Identifier, Flags, Fragmentation Offset
These three fields have to do with so-called IP fragmentation, a topic we will consider in depth shortly. Interestingly, the new version of IP, IPv6, does not allow fragmentation at routers.
The time-to-live (TTL) field is included to ensure that datagrams do not circulate forever (due to, for example, a long-lived routing loop) in the network. This field is decremented by one each time the datagram is processed by a router. If the TTL field reaches 0, the datagram must be dropped.
This field is used only when an IP datagram reaches its final destination. The value of this field indicates the specific transport-layer protocol to which the data portion of this IP datagram should be passed. For example, a value of 6 indicates that the data portion is passed to TCP, while a value of 17 indicates that the data is passed to UDP. For a list of all possible values, see [IANA Protocol Numbers 2012].
Note that the protocol number in the IP datagram has a role that is analogous to the role of the port number filed in the transport layer segment. The protocol number is the glue that binds the network and transport and application layers together.
The header checksum aids a router in detecting bit errors in a received IP datagram. The header checksum is computed by treating each 2 bytes in the header as a number and summing these numbers using 1s and complement arithmetic.
The 1s complement of this sum, known as the internet checksum, is stored in the checksum field. A router computes the header checksum of each received IP datagram and detects an error condition if the checksum carried in the datagram header does not equal the computed checksum. Routers typically discard datagrams for which an error has been detected.
Note that the checksum must be recomputed and stored again at each router, as the TTL field, and possibly the options field as well, may change.
A question often asked at this point is, why does TCP/IP perform error checking at both the transport and network layers? There are several reasons for this repetition. First, note that only the IP header is checksummed at the IP layer, while the TCP/UDP checksum is computed over the entire TCP/UDP segment. Second, TCP/UDP and IP do not necessarily both have to belong to the same protocol stack. TCP can , in principle, run over a different protocol (for example ATM), and IP can carry data that will not be passed to TCP/UDP.
Source and Destination IP Addresses
When a source creates a datagram, it inserts its IP address into the source IP address field and inserts the address of the ultimate destination into the destination IP address field. Often the source host determines the destination address via a DNS lookup.

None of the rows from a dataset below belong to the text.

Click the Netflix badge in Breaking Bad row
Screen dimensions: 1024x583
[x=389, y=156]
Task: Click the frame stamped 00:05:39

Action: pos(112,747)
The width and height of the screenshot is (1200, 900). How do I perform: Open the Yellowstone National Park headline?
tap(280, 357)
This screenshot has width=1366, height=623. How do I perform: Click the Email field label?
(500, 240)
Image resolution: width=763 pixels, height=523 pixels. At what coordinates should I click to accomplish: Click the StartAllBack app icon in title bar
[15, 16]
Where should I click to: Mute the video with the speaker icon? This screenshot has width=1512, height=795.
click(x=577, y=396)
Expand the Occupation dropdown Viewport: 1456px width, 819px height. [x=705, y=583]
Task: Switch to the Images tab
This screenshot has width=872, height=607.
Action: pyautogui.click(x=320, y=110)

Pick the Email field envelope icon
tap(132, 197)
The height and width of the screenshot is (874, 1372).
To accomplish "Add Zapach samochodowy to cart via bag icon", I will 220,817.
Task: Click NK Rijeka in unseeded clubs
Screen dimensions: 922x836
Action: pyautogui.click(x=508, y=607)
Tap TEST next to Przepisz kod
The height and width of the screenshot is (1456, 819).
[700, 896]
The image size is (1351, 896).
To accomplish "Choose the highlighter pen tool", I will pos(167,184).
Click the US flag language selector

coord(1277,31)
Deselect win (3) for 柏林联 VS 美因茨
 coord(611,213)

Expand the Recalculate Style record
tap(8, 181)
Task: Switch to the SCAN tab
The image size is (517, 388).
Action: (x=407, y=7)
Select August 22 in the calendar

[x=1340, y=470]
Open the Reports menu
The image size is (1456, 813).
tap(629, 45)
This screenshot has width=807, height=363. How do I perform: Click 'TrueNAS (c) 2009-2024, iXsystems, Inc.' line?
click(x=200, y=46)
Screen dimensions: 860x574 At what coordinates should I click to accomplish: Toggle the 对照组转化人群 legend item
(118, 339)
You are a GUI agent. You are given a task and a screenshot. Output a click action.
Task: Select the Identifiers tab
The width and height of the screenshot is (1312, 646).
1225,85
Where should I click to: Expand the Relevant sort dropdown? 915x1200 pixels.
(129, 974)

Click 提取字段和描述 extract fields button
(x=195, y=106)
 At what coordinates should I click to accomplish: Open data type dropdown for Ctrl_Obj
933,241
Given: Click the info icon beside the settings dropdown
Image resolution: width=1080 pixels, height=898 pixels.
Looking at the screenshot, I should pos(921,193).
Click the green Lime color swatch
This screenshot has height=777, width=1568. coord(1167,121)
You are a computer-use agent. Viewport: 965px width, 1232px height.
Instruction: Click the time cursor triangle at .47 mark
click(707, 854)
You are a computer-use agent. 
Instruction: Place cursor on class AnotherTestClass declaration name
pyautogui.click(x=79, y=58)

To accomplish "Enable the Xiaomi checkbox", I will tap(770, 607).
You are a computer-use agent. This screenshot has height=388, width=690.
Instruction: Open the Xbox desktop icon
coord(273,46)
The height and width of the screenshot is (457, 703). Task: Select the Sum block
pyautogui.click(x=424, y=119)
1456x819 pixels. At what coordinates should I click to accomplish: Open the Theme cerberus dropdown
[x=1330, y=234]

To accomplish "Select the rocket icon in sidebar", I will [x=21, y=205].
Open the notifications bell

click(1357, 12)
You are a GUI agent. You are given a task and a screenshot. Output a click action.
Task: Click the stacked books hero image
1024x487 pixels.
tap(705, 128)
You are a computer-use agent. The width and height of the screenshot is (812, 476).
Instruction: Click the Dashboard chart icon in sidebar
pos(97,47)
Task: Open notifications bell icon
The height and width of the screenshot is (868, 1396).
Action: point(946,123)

The options fields allow an IP header to be extended. Header options were meant to be used rarely – hence the decision to save overhead by not including the information in options fields in every datagram header.
However, the mere existence of options does complicate matters – since datagram headers can be of variable length, one cannot determine a priori where the data filed will start. Also, since some datagrams may require options procession and others may not, the amount of time needed to process an IP datagram at a router can vary greatly.
These considerations become particularly important for IP processing in high-performance routers and hosts. For these reasons and others, IP options were dropped in the IPv6 header.
Finally, we come to the last and most important field. In most circumstances, the data field of the IP datagram contains the transport-layer segment (TCP or UDP) to be delivered to the destination. However, the data field can carry other types of data, such as ICMP messages.
Note that an IP datagram has a total of 20 bytes of header (assuming no options). If the datagram carries a TCP segment, then each (nonfragmented) datagram carries a total of 40 bytes of header (20 bytes of IP header plus 20 bytes of TCP header) along with the application-layer message.